構造を見る限りでは低・高で振り分けたりしていないようです。

ドライバのサイズが小さいので低に振り分けられるのか、バラバラにならして音圧的にどうなのか微妙ですし、まあそうだよねという感じではあります。

音量は若干取れにくい感じがあります。

イヤピースはよくあるシリコンタイプで、ウレタンスポンジタイプは付属されていません。

シリコンタイプは 3 タイプあって、半透明のほうは内部で螺旋状に壁が作られていて外側への反発が若干強い感じがします。

イヤピースは口径がそれぞれ違っていて
  • 細い口径は低音が抑えられて高音寄りに
  • 太い口径は低音の量感が増える
という具合に音の傾向が変わります。

質感とか見た目とか

見た目が確かにアレです。

だいたいどれのレビューを見てもアレと書かれるのでぶっちゃけてしまうと、SENNHEISER IE800 に形状が似ています。

この形状は偶然同じ形になることは無いと、狙っているよね?と。

が、これが実に勿体無い。

ぐりむとしてはそれだけ音の方の評価が高いので、この形状のやっちまった感は非常に勿体無いと感じます。

形状的には上下で出っ張りの大きさが違うので、特徴でもある音の分離のさせ方や中域の鳴り方などを考えると、ただ形状を真似ただけではなさそうな感じもします。

この形状、この構造だからこそ、この音が出るということでもあるので複雑なところではあります。
ちなみに大きさは IE800 の 2倍 くらいあります。
結構大きいです。

聴いた感じ

全体的に

  • 高音寄りのフラットで低音は出ているがブーミーさはない
  • 密閉型イヤホンにしては音場も広く立体的
  • 前方に開けていて全体的に一歩離れている
  • 密度的には塊感はなく分離が良い
  • 全体的に粒度が粗い
6.2 mm という小さめなドライバのデュアルなので、響くような低音はありませんが構造的にカバーしているのか、そこまで低音の不足感はありません。

膨らむブーミーな低音は無く、量感はそんなに多くないですが締まりすぎていることもないです。

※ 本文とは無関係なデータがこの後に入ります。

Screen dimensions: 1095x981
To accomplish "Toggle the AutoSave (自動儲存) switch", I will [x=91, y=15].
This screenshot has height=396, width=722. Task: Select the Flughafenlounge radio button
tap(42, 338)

全体的には高音に振っていて、抜けも良いのでそんなに窮屈な感じはしないです。

濃い音ではありませんが薄っぺらいということもなくて、この辺はデュアルドライバの恩恵がありそうです。
同じサイズのドライバが並んでいるだけで特にネットワークとかもなさそうなので、フルレンジを並列で鳴らしているようです。

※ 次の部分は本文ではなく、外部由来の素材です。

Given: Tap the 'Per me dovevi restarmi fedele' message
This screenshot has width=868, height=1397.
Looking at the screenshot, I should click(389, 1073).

分離感は良いですが繊細ではなく分離の粒度が粗いです。

厚みや籠もりに聴こえるような帯域を結構落として意図的に分離感を作っているような感じがします。
結果、派手めの曲は楽しく聴けるので良いのですが、アコースティックなギターとヴォーカルだけのような曲では色気が足りなく聴こえます。

それでも価格的に見れば十分な合格ラインでしょう。

ちなみに通常の常識的な音量で聞いているとそんなに違和感は感じないのですが、音量を上げると中音〜高音で暴れます。

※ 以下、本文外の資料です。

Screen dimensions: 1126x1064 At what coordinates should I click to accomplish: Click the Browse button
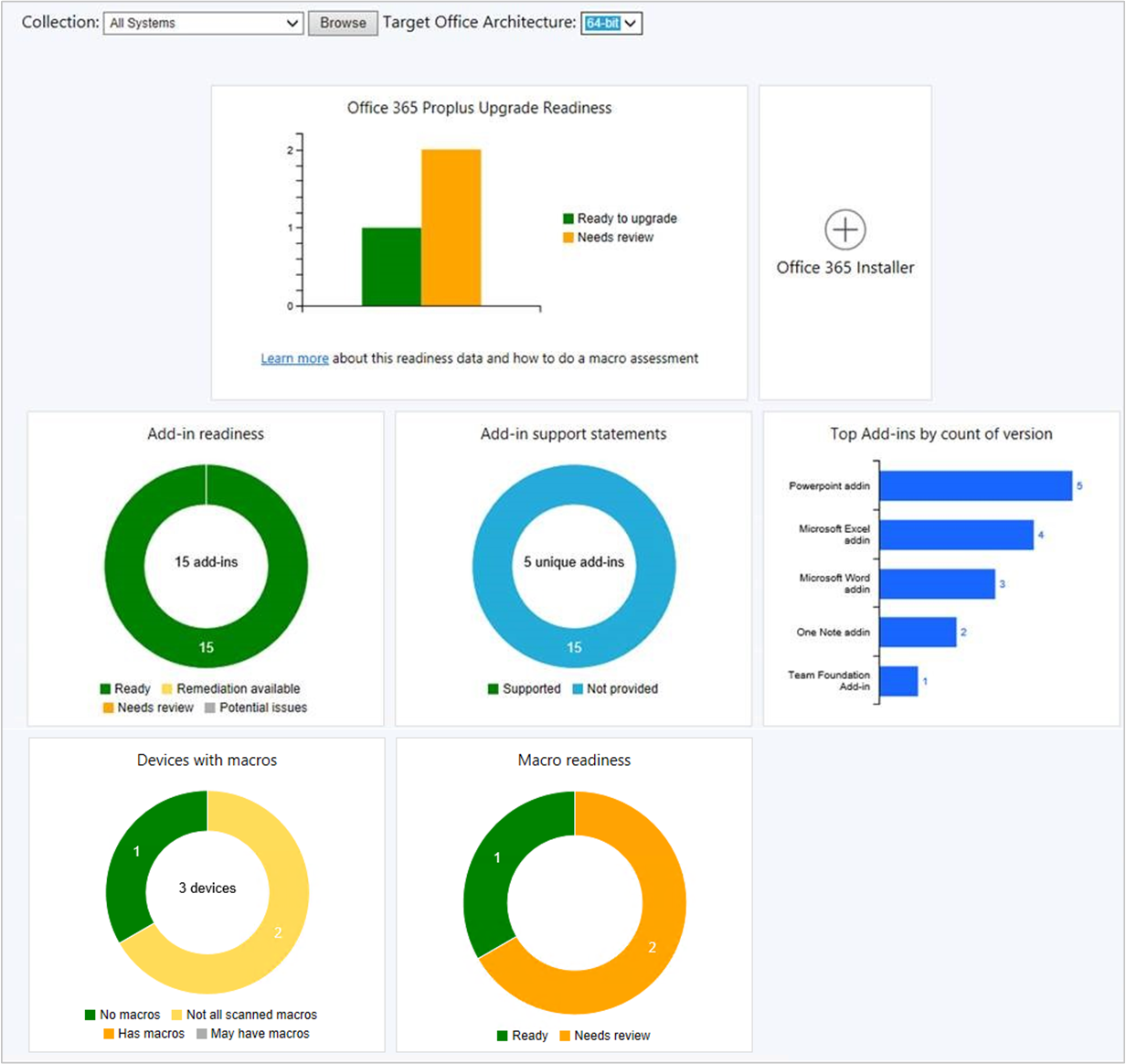343,23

イヤーピースはコンプライの TS500 が使えていますがメーカーも代理店も対応とはしていないので 自己責任 で。
音の傾向が全体的に中央に寄る、低域の量感が増える、と行ったところでしょうか。

高音

  • 頭打ち感は無い
  • 結構硬い高音が出る
  • 良く鳴るが繊細ではなく粒が粗い
ドライバのサイズからも想像する通り固めな高音を鳴らします。

頭打ちしたような潰れて歪んだ音は無く、抜けて良く出ています。

シンバルのような金属音が非常に心地よく聴こえるのですが、繊細さはなく粒の粗い感じがあります。

圧縮音楽やそもそも録音が良くない場合、この辺りの音が歪んで聴こえるので今まで気にならなかった何かが気になり出すかもしれません。
イヤピースの選択次第でこの辺りの音が変わるので個人的には落とし所に悩んだ部分でした。

中音

  • 量感は普通で一部持ち上げられた音を感じる
  • 高音、低音の繋ぎ部分で音を落としている谷間があってそれが分離感に貢献していそう
  • 不快な籠もりはないが色気や温かみも無い
  • 刺さる曲がある(主に女性ボーカルで多い)
痛いほどの刺さりや歪みでは無いですが、曲によって刺さる音があります。

特にハイトーンな女性ボーカルの曲で、クリアな感じに作られた曲はその傾向にありそうです。
同じ様にハイトーンなトランペットでアタックの強い曲でも刺さりを感じます。

落ち着いたピアノやアコースティックギターあたりではちょっと無機質に感じるかもしれませんが、同じピアノなのにラテンジャズのような曲ではクリアにノリがよく聴こえるので一長一短というか好みの問題が出てきそうです。

エレクトロな曲は塊り感がなくて明るい音で鳴りますが、メタルなど重く暗く鳴らしたい曲では軽く感じます。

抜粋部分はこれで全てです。